Sera dropped the acid hours ago. Hours and hours and hours and hours ago. Was starting to think that it was bad shit and kept bugging Dan to check her pupils are they dilated yet I think this is bad shit its all speed it's not -
- so she went out and started drinking because what the fucking hell. Making Good Choices is really something other people do.
The most intense hallucinations have faded to a sort of afterglow burn, but every light is ringed in rainbows and the tracers are like the promise fireworks in the sky, just before the blast, the rain-of-fire. And she knows, she knows, that dark things lurk just at the edges of her field of vision.
She has dreams, sometimes. She has such vivid dreams.
--
Sera takes one look at the new priest and instantly hates him. Hates him and everything about him. Hates the bulk of the church and the stupid confessional booths and the dead-eyed statues of the saints thinks of other saints saints with their eyes boiled saints with their bodies riddled with arrows and roasted over coals and torn apart.
Thinks of: a leaded glass window arch, smoke rising, the silver light of the moon cutting through at midnight and then later, the green morning, after the sun has risen, before the mist has lifted from the land. The statue of a dead god, splayed open.
They always cover him up but she knows he would've been naked when the Romans killed him.
Why the fuck can't these assholes face that?
--
And maybe he says something to her but she ignores him and will ignore him until and unless he threatens her with police and/or paramedics. She ignores him ducks her head and works through the motions of her fingers and the way they open a phone. Swipes the bar on her iPhone the wrong direction seventeen times before she gets it right and then thing wakes up all happy to see her and after three or four wrong numbers (sorry guys! just another random call from Sera at 5:30 in the morning) she gets it right and tries calling him and what the fuck this asshole's pager rings.
Which takes the breath out of her, all over again.

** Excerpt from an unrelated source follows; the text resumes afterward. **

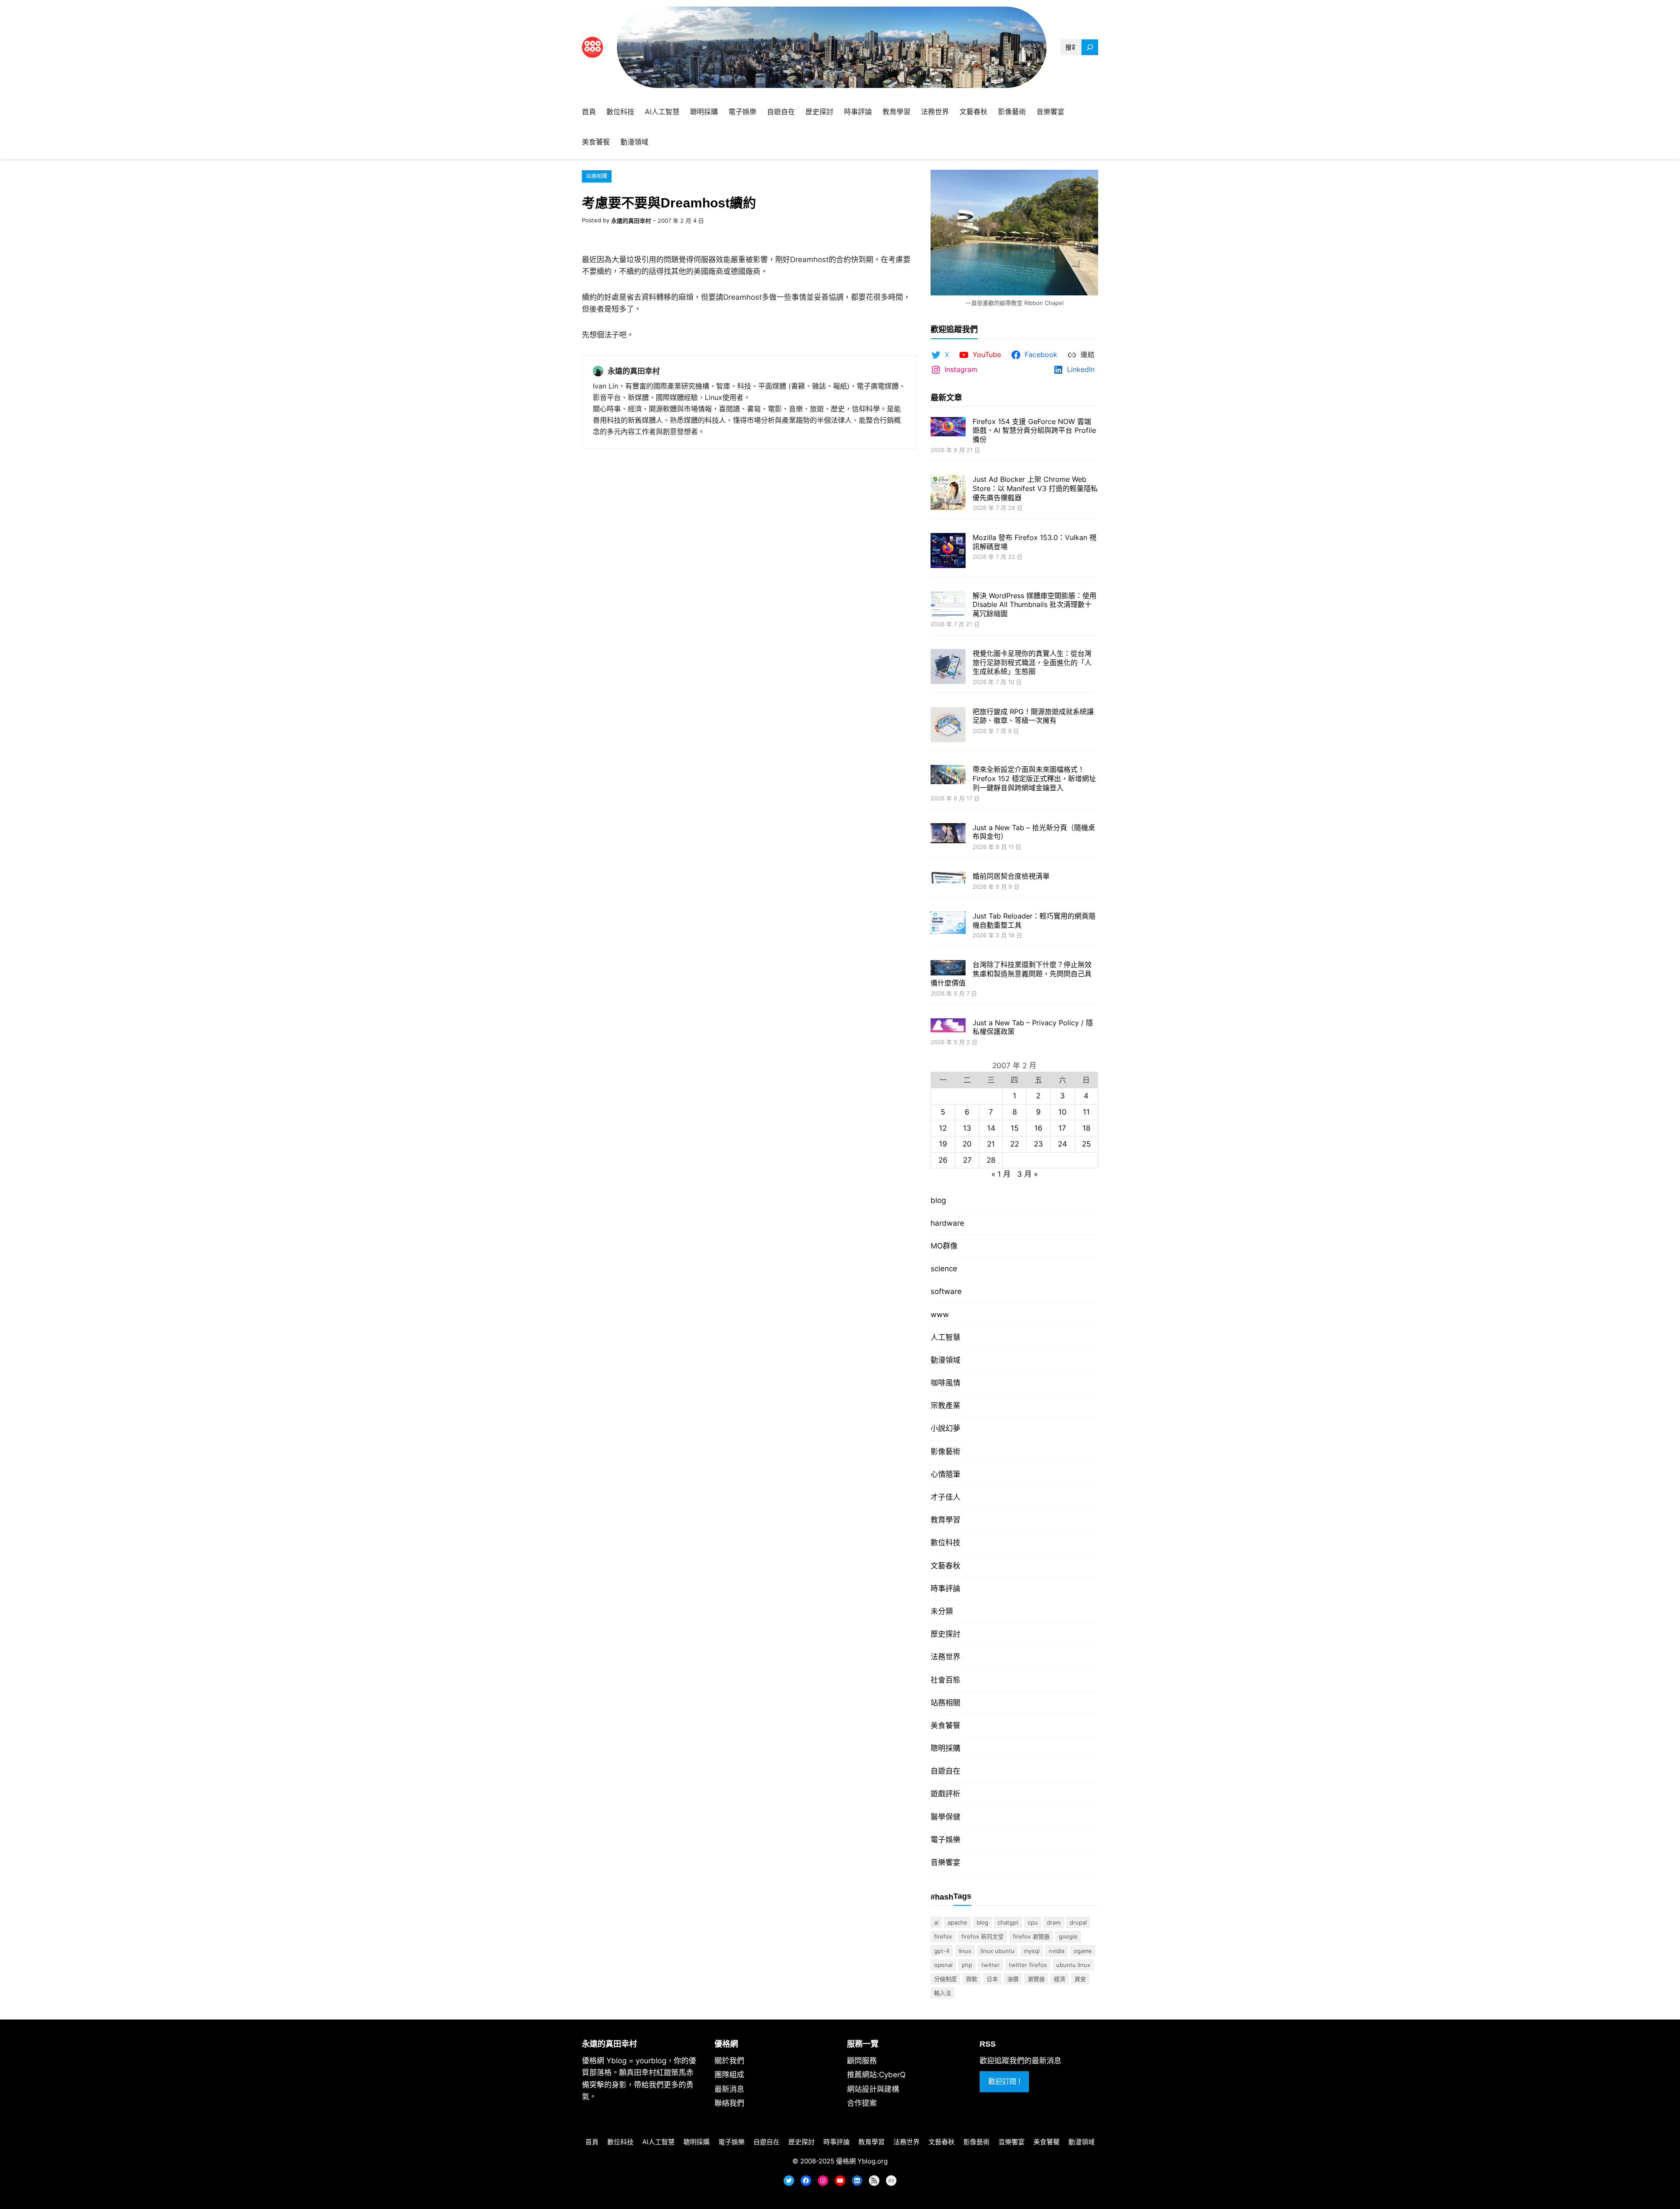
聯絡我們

She wants him to be there. She wants him to always be there. Wants him to call her m'ija and give her a fucking bottle of water and sheets and a blanket and put her to bed on his stupid cheap scratchy couch. She wants to go to sleep or rather: not-sleep, that drifting not-sleep that comes in at the end of a trip where everything merges into a dreaming landscape of presence and absence that seems to radiate out from her spine in the half-light shrouded by cheap curtains both thinking and not-thinking about the stupid religious iconography on the wall. Wants to wander out of there around noon, not really having slept but having rested, all smeared sandpaper eyes and toussled hair and last-night's bruises on her body the straps of her stupid heels tucked in the curl of her index fingers and - and - and - bring him pan dulce in his office and scandalize the congregation and then drift out and wander home in the afternoon light and and maybe find someone to fuck or just curl up in the messy nest of her big bed and sleep until it is time to do this shit all over again but
this asshole's pager rings.
"What the fuck did you do with him?"
[We imagine, this does not end well.]
But my heart is wild and my bones are steel
And I could kill you with my bare hands if I was free.
- Phosphorescent, Song for Zula
And I could kill you with my bare hands if I was free.